TEXT SEGMENT
+--
Labeling worker nodes#

Use the following command to add a label to a worker node.

$ oc label node <node-name> --overwrite nvidia.com/gpu.workload.config=vm-vgpu

You can assign the following values to the label: container, vm-passthrough, and vm-vgpu. The GPU Operator uses the value of this label to determine which operands to deploy.

If the node label nvidia.com/gpu.workload.config does not exist on the node, the GPU Operator assumes the default GPU workload configuration, container, and deploys the software components needed to support this workload type. To change the default GPU workload configuration, set the following value in ClusterPolicy: sandboxWorkloads.defaultWorkload=<config>.

Building the vGPU Manager Image#

Note

Building a vGPU Manager image is only required for NVIDIA vGPU. If you plan to use GPU Passthrough only, skip this section.

Use the following steps to build the vGPU Manager container and push it to a private registry.

Download the vGPU Software from the NVIDIA Licensing Portal.

For NVIDIA AI Enterprise customers, download:
- Login to the NVIDIA Licensing Portal and navigate to the Software Downloads section.
+--
LISTING
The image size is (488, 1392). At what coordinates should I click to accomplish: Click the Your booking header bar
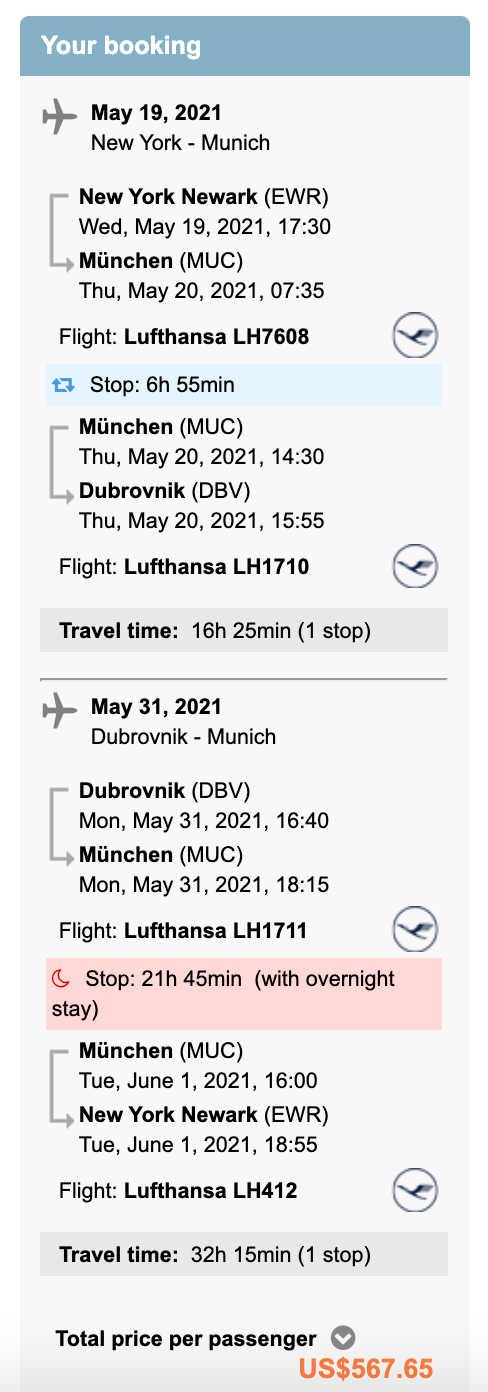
+--
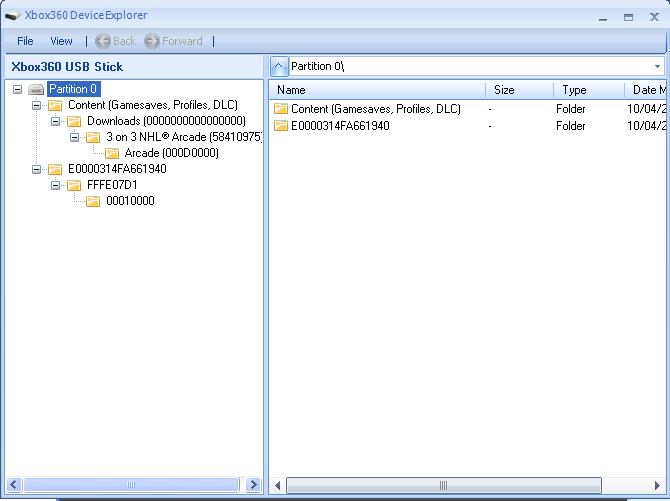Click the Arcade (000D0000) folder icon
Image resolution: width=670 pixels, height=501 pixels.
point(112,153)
+--
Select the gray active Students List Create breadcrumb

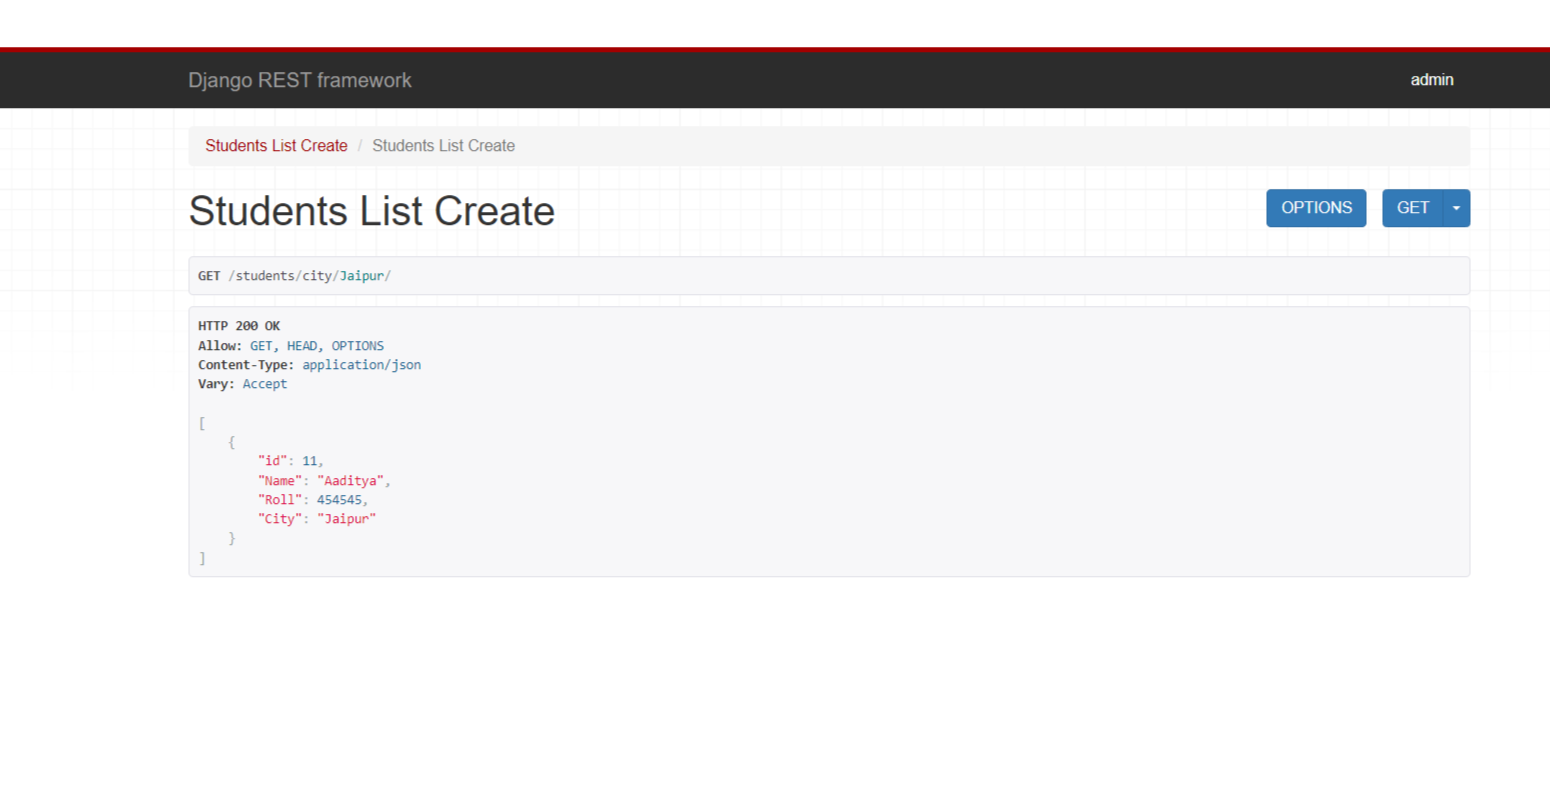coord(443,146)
+--
WORK TO DO
- A) Reproduce the passage of the GPU Operator text between "If the node" and "a private registry.", inclusive.
- B) Format the lines of the records between the lines holding "Click the Arcade (000D0000) folder icon" and "point(112,153)", inclusive, as a JSON list of strings with one string per line, omitting blank lines and leaving out the pictures.

RESULTS
- A)
If the node label nvidia.com/gpu.workload.config does not exist on the node, the GPU Operator assumes the default GPU workload configuration, container, and deploys the software components needed to support this workload type. To change the default GPU workload configuration, set the following value in ClusterPolicy: sandboxWorkloads.defaultWorkload=<config>.

Building the vGPU Manager Image#

Note

Building a vGPU Manager image is only required for NVIDIA vGPU. If you plan to use GPU Passthrough only, skip this section.

Use the following steps to build the vGPU Manager container and push it to a private registry.

- B)
[
  "Click the Arcade (000D0000) folder icon",
  "Image resolution: width=670 pixels, height=501 pixels.",
  "point(112,153)"
]